--- Data to use ---
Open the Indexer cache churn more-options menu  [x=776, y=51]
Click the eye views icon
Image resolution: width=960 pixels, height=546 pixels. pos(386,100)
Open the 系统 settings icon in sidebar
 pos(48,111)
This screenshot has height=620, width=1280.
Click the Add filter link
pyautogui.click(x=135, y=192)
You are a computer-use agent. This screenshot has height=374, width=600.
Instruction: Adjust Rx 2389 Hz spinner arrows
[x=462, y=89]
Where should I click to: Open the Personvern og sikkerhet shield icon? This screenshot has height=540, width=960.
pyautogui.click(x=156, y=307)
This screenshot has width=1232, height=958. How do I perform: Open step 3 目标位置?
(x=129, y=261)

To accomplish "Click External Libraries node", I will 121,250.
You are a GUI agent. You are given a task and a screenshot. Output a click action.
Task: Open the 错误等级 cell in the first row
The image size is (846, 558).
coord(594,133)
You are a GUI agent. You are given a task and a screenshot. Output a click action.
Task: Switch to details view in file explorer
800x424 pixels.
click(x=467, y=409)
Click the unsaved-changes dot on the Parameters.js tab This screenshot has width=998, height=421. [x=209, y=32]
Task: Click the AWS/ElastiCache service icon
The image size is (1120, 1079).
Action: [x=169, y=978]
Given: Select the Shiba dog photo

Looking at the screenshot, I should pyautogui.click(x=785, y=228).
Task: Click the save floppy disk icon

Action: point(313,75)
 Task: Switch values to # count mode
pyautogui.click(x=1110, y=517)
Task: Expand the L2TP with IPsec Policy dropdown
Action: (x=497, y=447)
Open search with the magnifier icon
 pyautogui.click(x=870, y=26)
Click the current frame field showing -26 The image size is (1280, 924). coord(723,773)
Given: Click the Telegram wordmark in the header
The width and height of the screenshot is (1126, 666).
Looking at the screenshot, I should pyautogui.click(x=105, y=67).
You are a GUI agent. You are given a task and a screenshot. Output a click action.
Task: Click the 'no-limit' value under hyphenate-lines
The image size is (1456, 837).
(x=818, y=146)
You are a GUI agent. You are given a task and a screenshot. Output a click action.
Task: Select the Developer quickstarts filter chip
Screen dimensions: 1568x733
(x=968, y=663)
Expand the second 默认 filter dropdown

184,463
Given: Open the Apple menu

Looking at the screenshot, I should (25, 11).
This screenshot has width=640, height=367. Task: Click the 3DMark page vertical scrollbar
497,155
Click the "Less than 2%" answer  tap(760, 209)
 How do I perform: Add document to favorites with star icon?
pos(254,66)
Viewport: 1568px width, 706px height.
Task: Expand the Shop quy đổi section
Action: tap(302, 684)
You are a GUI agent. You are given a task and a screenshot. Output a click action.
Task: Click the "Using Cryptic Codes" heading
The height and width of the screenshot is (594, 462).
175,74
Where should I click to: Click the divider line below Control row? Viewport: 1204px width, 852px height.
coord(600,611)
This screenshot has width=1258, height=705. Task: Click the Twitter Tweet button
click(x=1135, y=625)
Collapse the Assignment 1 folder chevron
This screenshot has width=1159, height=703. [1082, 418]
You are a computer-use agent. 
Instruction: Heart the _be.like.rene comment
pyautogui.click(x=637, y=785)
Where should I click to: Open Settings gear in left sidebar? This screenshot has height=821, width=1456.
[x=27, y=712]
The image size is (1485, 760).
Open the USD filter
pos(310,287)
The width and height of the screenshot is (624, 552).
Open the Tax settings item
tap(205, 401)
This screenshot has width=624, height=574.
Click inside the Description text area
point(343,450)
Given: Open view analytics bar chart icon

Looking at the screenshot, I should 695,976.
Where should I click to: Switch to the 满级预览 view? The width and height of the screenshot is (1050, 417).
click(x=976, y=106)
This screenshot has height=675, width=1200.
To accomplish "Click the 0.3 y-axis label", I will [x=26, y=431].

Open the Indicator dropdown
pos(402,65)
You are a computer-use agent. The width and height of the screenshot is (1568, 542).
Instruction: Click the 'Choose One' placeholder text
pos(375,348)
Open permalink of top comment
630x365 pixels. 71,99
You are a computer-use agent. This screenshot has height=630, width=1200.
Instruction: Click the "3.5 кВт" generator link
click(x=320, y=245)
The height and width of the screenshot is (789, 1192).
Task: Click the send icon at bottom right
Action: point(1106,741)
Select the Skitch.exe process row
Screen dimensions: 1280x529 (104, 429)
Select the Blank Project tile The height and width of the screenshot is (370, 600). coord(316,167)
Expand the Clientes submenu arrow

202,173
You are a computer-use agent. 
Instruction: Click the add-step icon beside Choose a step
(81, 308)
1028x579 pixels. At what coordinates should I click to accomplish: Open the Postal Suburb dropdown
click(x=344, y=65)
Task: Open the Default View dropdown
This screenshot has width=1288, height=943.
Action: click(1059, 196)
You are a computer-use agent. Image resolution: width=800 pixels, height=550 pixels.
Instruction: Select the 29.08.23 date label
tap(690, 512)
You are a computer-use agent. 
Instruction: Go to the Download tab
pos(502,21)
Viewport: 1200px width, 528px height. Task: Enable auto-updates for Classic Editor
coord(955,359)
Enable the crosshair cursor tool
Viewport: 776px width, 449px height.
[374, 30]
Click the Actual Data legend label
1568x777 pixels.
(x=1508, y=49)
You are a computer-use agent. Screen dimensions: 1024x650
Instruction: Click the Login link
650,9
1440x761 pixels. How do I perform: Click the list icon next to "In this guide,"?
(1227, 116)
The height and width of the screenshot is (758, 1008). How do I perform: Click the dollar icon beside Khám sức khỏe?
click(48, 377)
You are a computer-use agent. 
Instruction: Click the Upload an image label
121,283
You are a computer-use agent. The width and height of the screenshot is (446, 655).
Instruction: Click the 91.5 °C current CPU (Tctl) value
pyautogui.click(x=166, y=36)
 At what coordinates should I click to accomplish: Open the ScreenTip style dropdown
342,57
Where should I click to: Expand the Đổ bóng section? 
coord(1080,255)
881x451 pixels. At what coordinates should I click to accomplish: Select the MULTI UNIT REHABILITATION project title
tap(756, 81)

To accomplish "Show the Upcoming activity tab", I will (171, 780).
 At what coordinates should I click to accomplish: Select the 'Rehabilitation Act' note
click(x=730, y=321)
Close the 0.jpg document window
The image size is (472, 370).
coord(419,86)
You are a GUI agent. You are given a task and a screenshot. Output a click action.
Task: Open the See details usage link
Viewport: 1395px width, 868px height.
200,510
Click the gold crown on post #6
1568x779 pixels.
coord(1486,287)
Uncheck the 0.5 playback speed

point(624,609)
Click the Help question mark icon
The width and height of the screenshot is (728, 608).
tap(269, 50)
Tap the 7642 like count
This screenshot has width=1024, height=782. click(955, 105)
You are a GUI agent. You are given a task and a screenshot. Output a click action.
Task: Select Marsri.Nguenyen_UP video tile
---
**Work task**. Write out each line exactly, beginning at the one with "Instruction: Click the 91.5" and ending at the final line of the records above, with nothing added.

**Response**.
Instruction: Click the 91.5 °C current CPU (Tctl) value
pyautogui.click(x=166, y=36)
 At what coordinates should I click to accomplish: Open the ScreenTip style dropdown
342,57
Where should I click to: Expand the Đổ bóng section? 
coord(1080,255)
881x451 pixels. At what coordinates should I click to accomplish: Select the MULTI UNIT REHABILITATION project title
tap(756, 81)

To accomplish "Show the Upcoming activity tab", I will (171, 780).
 At what coordinates should I click to accomplish: Select the 'Rehabilitation Act' note
click(x=730, y=321)
Close the 0.jpg document window
The image size is (472, 370).
coord(419,86)
You are a GUI agent. You are given a task and a screenshot. Output a click action.
Task: Open the See details usage link
Viewport: 1395px width, 868px height.
200,510
Click the gold crown on post #6
1568x779 pixels.
coord(1486,287)
Uncheck the 0.5 playback speed

point(624,609)
Click the Help question mark icon
The width and height of the screenshot is (728, 608).
tap(269, 50)
Tap the 7642 like count
This screenshot has width=1024, height=782. click(955, 105)
You are a GUI agent. You are given a task and a screenshot. Output a click action.
Task: Select Marsri.Nguenyen_UP video tile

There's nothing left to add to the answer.